Bikram—Also called “hot yoga”, this style includes a fixed set of 26 poses, done in a specific order at a room temperature of 90-105 degrees Fahrenheit; a vigorous, cleansing workout!
Barre—A hybrid style mixing vinyasa yoga and ballet movements.
Integral—One of the first yoga styles introduced to western audiences, it focuses heavily on breathing2 and awareness during poses.
Iyengar—Incorporates props like straps, blankets, bands and blocks to help students focus on the alignment of their bodies during practice.
Kripalu—Includes three levels designed to take beginners from learning poses to coordinating them with awareness of the body-mind connection to “meditation in motion” level.
Viniyoga—This is a gentle style that helps students coordinate breath and movement in a gentle series of poses designed to reduce stress and fit each student’s ability and goals.
And there are many more styles than this! So how do you choose one that fits you?
Choosing Your Yoga:
The following steps should help you find a yoga practice that fits your individual needs:
Ask yourself what your goals are for starting a yoga practice. Are you seeking stress relief and inner calmness? Would you like to lose weight? Do you want better flexibility and overall fitness? Are you addressing a certain health problem?

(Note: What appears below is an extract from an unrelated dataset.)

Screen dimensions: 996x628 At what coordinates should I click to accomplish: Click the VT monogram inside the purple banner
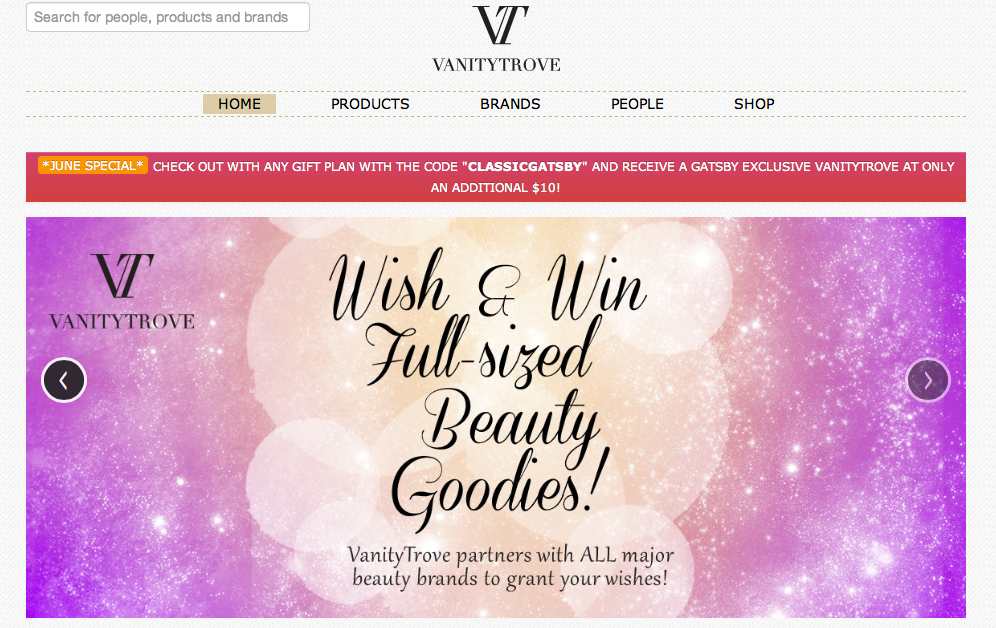(122, 276)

Talk with a trusted healthcare provider about your goals and health concerns. Some styles of yoga may not be appropriate for people with certain health conditions, while other styles may be very good for them.
Ask friends and family who practice yoga for their suggestions.
Look for an experienced yoga instructor who is fully certified in the styles they teach.
1. Woodyard C.,: Exploring the therapeutic effects of yoga and its ability to increase quality of life. International Journal of Yoga 2011 Jul-Dec; 4(2): 49–54.
2. Zope SA, Zope RA.: Sudarshan kriya yoga: Breathing for health. International Journal of Yoga 2013 Jan;6(1):4-10. doi: 10.4103/0973-6131.105935.